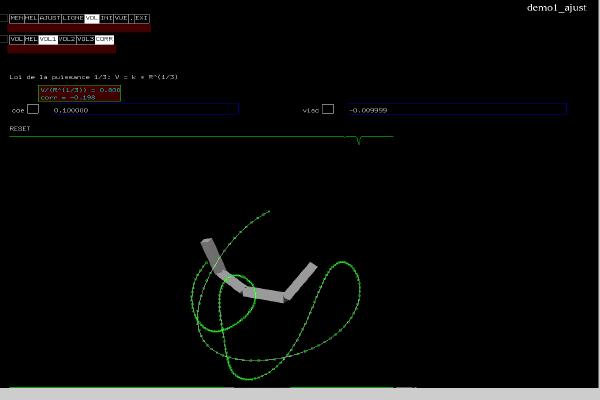The height and width of the screenshot is (400, 600).
Task: Switch to the VOL3 submenu item
Action: (86, 39)
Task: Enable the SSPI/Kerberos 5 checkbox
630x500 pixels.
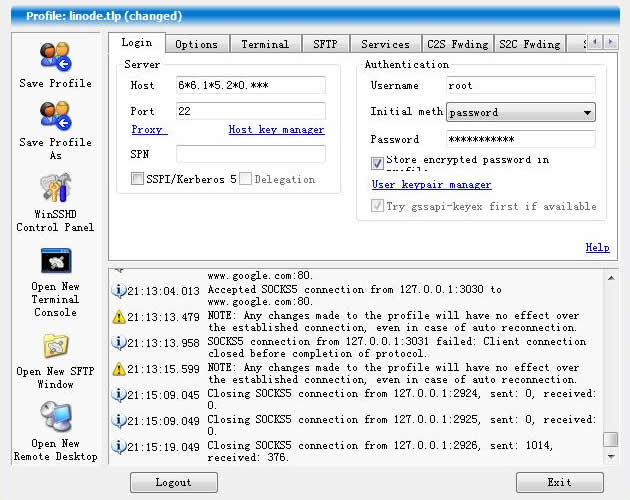Action: click(137, 179)
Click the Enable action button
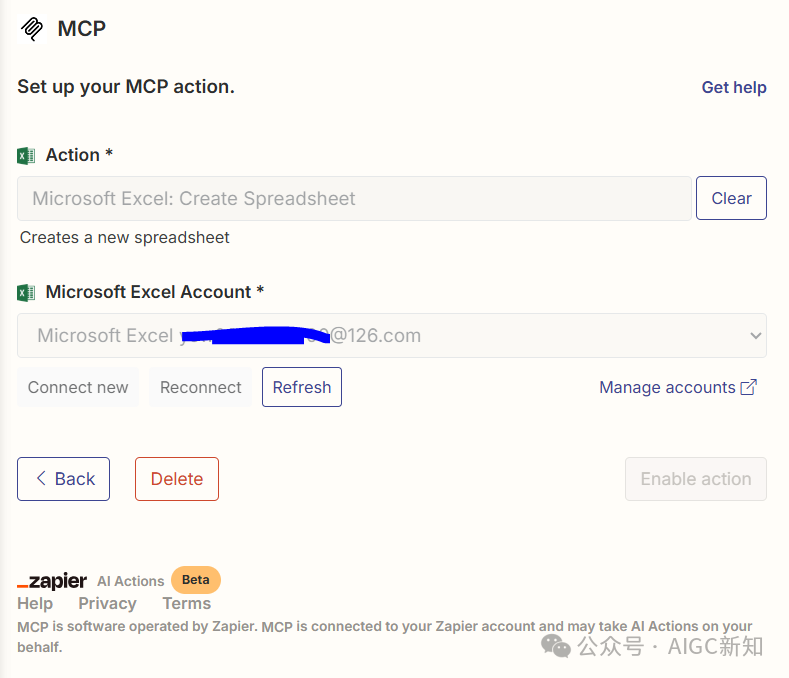Viewport: 789px width, 678px height. click(696, 479)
******
> Written request: Can you change every "Enable" in the records above to "Activate" and write them out again, otherwise unchanged and without the pictures?

> Response:
The height and width of the screenshot is (400, 600).
Task: Switch to the VOL3 submenu item
Action: (86, 39)
Task: Activate the SSPI/Kerberos 5 checkbox
630x500 pixels.
Action: click(137, 179)
Click the Activate action button
Viewport: 789px width, 678px height. click(696, 479)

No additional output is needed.